| 2:11 am on Apr 21, 2009 (gmt 0)|
Wow, that link was giving me error messages for a while, and then a very slow response time. So if anyone is having trouble - it might be Reuters and not you.
At any rate, there's not a lot here to base any comments on. There's a lot of latitude in the phrase "automated methods". It's just mentioned as an aside, an example of the preceding sentence: "But mechanisms to link advertisers with online properties are still developing, and made more difficult by an explosion in the number of websites in existence."
On the surface, it sounds pretty awful - but that might just be awful reporting, not something awful from AOL.
| 4:33 pm on Apr 21, 2009 (gmt 0)|
Well, I hope it's inaccurate reporting.
Because if it's true, it means that AOL plans to create a "plethora" of niche websites by automated methods solely for the purpose of putting ads on them. (Sounds a lot like MFA to me.)
And when I saw the term "automated methods", I imagined an army of spiders scraping content from existing websites, then a computer program "blending" this content for use on new websites. Then AOL using its money and other corporate resources to push these new sites to the top of Google's rankings for their respective niches.
I hope I'm wrong, because this looks scary to me. Unless Google and the other search engines take action against it.
| 5:01 pm on Apr 21, 2009 (gmt 0)|
ha, thirty years ago automated programming was going to do away with programmers. It didn't.
AOL will also fail. Even at the "bleeding edge" of technology it seems there is little new that is of use.
| 5:12 pm on Apr 21, 2009 (gmt 0)|
Does this mean that OpenX bots have or will be scraping our websites to create Frankenstein websites?
| 6:39 pm on Apr 21, 2009 (gmt 0)|
|Does this mean that OpenX bots have or will be scraping our websites... |
As I read it, there's nothing in the spidering thread or in the Reuters article to suggest that OpenX bots are scraping content, or that OpenX is creating websites.
In the Reuters article, AOL automation was cited as an example of why we have an exploding number of websites out there.

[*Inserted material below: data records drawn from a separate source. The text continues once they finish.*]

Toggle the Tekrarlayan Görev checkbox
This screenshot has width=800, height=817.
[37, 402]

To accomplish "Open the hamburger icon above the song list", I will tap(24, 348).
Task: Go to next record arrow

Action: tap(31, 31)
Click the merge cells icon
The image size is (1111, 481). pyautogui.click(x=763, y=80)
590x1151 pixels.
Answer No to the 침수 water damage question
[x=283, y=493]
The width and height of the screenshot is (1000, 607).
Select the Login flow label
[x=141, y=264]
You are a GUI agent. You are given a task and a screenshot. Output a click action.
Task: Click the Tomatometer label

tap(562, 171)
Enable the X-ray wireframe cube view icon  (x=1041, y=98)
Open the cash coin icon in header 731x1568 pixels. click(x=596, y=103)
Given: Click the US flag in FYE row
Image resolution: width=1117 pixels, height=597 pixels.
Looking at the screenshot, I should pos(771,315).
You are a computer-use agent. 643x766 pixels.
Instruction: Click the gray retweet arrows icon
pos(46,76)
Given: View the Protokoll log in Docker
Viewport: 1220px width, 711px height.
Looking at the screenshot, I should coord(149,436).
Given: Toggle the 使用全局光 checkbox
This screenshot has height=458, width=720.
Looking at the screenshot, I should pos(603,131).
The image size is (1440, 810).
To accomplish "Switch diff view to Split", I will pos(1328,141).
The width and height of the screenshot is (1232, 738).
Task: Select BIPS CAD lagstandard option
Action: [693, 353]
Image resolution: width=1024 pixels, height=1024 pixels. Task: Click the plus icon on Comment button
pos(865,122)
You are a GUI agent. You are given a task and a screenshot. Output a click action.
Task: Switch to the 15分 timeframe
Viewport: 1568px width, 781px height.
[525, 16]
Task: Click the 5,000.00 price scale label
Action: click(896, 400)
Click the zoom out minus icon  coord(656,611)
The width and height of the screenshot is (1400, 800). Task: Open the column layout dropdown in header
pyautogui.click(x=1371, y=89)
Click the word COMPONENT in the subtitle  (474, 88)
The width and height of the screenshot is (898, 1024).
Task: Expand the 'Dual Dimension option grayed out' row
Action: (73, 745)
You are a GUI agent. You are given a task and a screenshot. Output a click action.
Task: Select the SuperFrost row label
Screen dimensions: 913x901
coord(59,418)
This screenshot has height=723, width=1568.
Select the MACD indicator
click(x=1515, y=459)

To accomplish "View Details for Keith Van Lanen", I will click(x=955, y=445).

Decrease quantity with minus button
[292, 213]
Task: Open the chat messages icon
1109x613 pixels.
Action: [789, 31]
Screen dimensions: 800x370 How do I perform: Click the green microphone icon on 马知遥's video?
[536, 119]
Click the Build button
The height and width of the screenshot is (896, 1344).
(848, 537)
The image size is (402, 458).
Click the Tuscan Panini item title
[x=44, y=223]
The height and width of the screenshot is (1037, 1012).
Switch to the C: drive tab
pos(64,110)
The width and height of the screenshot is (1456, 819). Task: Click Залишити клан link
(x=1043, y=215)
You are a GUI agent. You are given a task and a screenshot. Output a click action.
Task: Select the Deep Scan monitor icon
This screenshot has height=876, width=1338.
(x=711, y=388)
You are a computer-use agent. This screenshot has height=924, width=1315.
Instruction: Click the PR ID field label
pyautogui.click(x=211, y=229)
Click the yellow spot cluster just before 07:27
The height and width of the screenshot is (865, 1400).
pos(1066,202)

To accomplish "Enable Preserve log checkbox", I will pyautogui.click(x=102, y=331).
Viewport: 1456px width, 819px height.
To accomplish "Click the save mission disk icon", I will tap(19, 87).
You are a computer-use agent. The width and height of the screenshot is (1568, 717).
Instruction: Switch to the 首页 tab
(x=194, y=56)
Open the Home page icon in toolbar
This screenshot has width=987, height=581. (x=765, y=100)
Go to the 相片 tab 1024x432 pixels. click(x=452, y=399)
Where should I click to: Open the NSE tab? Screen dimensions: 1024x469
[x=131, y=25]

If anything, OpenX, which places ads on websites, seems to favor sites created by humans....
|Cadogan says: "Synthetic creations can be pretty good, but there's something about that organic trend also of consumers creating sites about topics they're passionate about that creates real value." |
| 7:06 pm on Apr 21, 2009 (gmt 0)|
Robert, that may be quite right. The problem is that when they use obscure marketing babble that sounds like doublespeak ("automated methods... leaning into the fragmentation of the Web"), it's easy to misinterpret.
Anyway, I will now slant into an abeyance of the unconscious, ie, take a nap.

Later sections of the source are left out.